• **THE DATA**:
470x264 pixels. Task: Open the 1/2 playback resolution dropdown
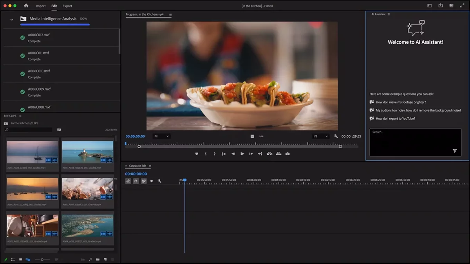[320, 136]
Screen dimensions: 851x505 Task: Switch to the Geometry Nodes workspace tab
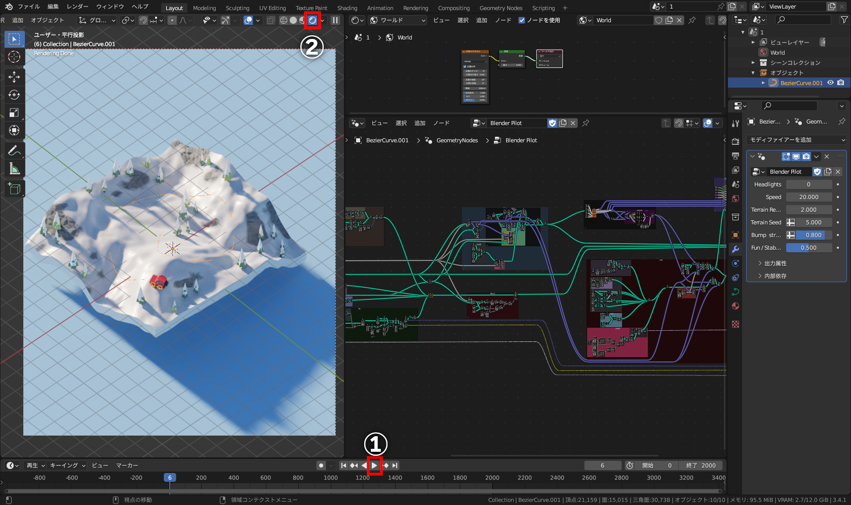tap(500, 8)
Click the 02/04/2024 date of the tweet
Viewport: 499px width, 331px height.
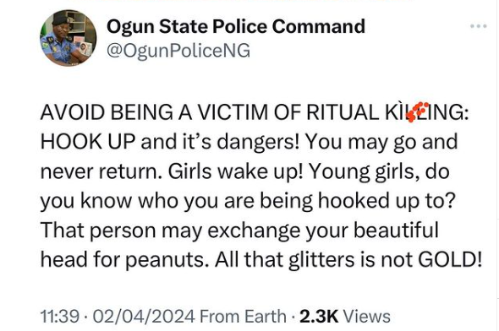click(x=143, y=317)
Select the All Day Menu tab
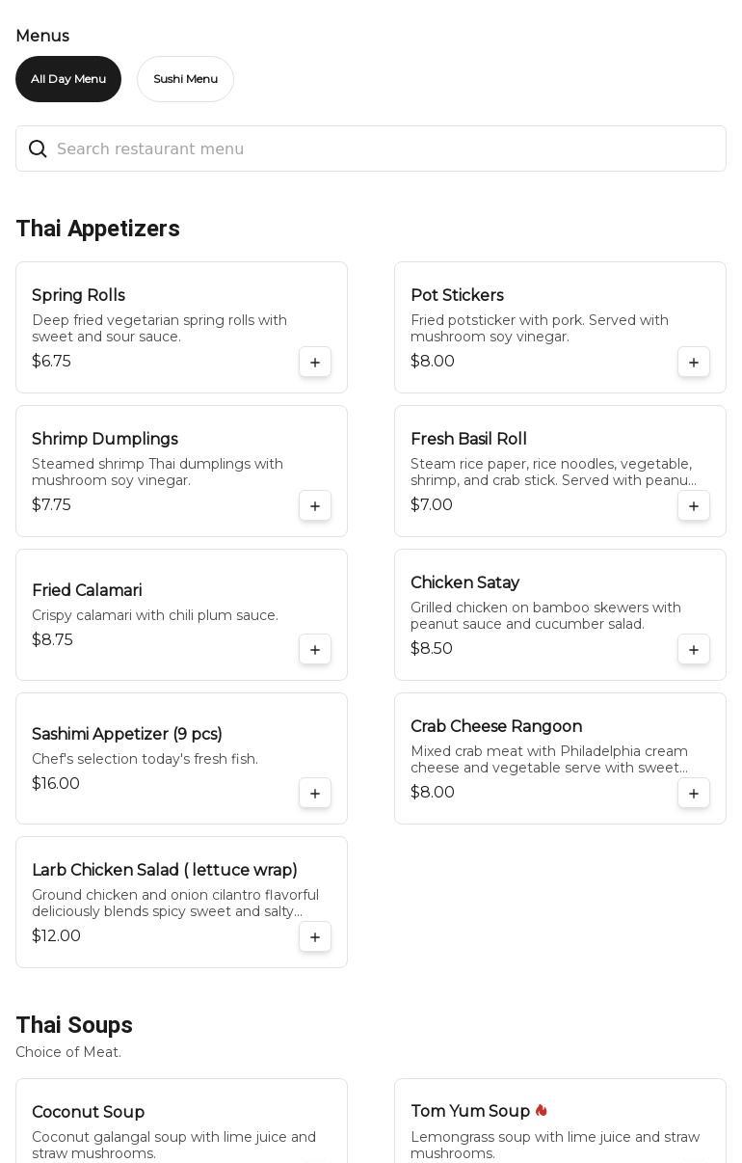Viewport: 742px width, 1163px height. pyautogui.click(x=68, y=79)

• **PROBLEM DESCRIPTION**: Without any pictures, repeat the listing exactly.

• **WRITTEN SOLUTION**:
470x264 pixels. Task: Open the 1/2 playback resolution dropdown
[320, 136]
Screen dimensions: 851x505 Task: Switch to the Geometry Nodes workspace tab
tap(500, 8)
Click the 02/04/2024 date of the tweet
Viewport: 499px width, 331px height.
click(x=143, y=317)
Select the All Day Menu tab
Viewport: 742px width, 1163px height. pyautogui.click(x=68, y=79)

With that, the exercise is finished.